'''
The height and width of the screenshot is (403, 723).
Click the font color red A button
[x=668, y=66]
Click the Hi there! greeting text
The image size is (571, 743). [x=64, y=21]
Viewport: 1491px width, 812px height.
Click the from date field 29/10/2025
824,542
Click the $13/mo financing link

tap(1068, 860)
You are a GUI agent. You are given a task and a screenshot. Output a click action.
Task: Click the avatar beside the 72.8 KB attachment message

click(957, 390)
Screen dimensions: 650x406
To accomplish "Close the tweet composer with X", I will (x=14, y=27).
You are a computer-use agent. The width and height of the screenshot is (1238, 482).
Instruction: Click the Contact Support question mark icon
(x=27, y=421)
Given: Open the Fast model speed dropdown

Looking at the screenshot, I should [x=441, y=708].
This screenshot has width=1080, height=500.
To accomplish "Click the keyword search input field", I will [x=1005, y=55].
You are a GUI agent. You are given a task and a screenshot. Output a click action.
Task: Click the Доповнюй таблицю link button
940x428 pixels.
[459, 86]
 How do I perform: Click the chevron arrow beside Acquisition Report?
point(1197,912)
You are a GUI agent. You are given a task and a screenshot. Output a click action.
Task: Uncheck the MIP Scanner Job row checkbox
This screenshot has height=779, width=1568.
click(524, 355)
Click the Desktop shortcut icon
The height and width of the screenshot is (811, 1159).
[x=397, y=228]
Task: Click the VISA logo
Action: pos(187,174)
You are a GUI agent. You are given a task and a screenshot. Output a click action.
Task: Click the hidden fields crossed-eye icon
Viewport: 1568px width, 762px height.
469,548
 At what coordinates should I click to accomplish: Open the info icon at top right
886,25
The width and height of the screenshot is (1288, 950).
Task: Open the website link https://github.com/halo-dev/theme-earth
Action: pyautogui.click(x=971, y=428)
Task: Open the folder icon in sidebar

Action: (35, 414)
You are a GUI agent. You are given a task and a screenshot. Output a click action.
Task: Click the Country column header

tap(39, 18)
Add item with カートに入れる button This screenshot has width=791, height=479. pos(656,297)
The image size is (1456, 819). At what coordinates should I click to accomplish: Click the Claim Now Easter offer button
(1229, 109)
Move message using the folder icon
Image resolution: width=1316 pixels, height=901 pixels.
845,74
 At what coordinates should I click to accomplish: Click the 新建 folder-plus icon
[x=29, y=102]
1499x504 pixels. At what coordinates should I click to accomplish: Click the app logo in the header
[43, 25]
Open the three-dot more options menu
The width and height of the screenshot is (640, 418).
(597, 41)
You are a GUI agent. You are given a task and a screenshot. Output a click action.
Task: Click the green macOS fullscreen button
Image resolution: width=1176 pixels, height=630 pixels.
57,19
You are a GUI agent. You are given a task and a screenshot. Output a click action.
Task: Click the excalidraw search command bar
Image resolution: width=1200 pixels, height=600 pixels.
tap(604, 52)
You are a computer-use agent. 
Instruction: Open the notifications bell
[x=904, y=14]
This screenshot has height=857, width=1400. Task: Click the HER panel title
'''
### [WHAT YOU HAVE TO DO]
Beginning with the line in which "Image resolution: width=1316" appears, set down each line through the last one in the listing, unchanged and with no extras.

### [ANSWER TO THE EXERCISE]
Image resolution: width=1316 pixels, height=901 pixels.
845,74
 At what coordinates should I click to accomplish: Click the 新建 folder-plus icon
[x=29, y=102]
1499x504 pixels. At what coordinates should I click to accomplish: Click the app logo in the header
[43, 25]
Open the three-dot more options menu
The width and height of the screenshot is (640, 418).
(597, 41)
You are a GUI agent. You are given a task and a screenshot. Output a click action.
Task: Click the green macOS fullscreen button
Image resolution: width=1176 pixels, height=630 pixels.
57,19
You are a GUI agent. You are given a task and a screenshot. Output a click action.
Task: Click the excalidraw search command bar
Image resolution: width=1200 pixels, height=600 pixels.
tap(604, 52)
You are a computer-use agent. 
Instruction: Open the notifications bell
[x=904, y=14]
This screenshot has height=857, width=1400. Task: Click the HER panel title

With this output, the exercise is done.